* Your assignment *
Among the entries below, only the lines from the one with "You are a GUI" through the one with "Given: Click the 主图 image upload slot" are wanted, reproduced exactly. Pictures are not wanted.

* Supplied information *

________

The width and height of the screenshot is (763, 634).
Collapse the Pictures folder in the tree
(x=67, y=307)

________

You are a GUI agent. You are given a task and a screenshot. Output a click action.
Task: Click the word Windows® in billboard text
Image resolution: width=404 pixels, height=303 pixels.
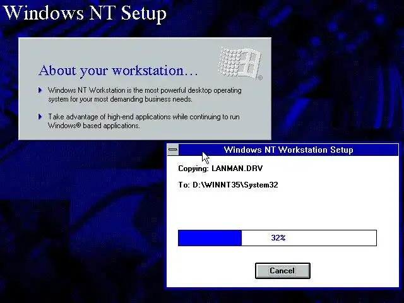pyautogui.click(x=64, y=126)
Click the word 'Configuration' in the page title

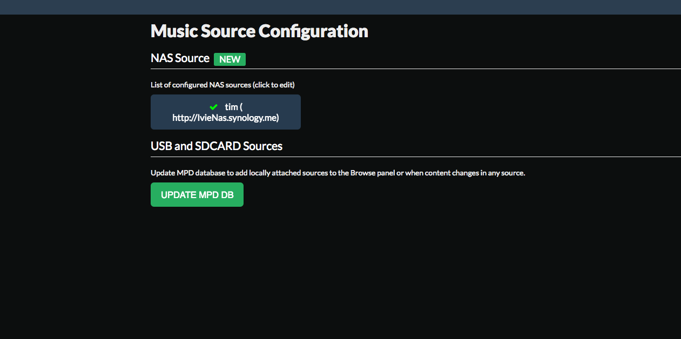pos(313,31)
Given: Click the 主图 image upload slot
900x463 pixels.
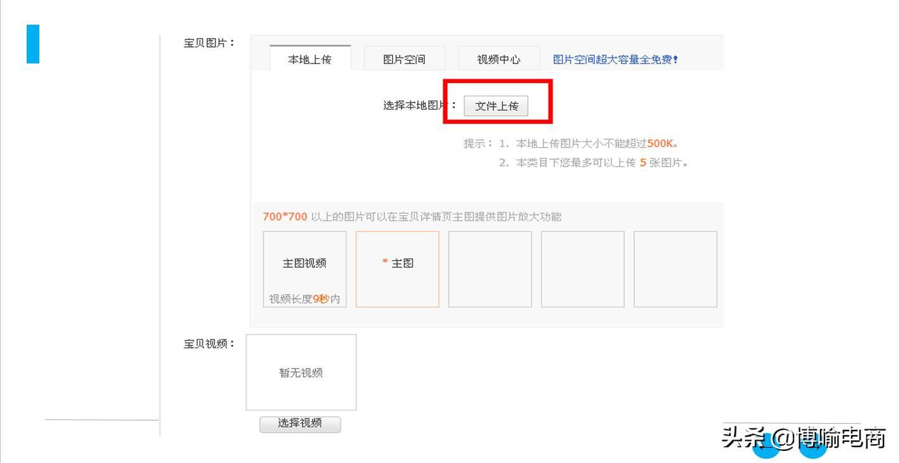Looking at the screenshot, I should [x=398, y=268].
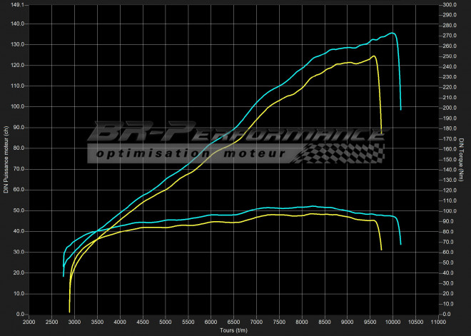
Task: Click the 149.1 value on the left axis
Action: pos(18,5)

________

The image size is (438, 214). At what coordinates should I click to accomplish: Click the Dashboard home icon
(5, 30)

________

* Answer box *
You are a GUI agent. You are given a task and a screenshot. Output a click action.
Task: Click the word Windows® in billboard text
Image resolution: width=404 pixels, height=303 pixels.
pyautogui.click(x=64, y=126)
Click the word 'Configuration' in the page title

pos(313,31)
Given: Click the 主图 image upload slot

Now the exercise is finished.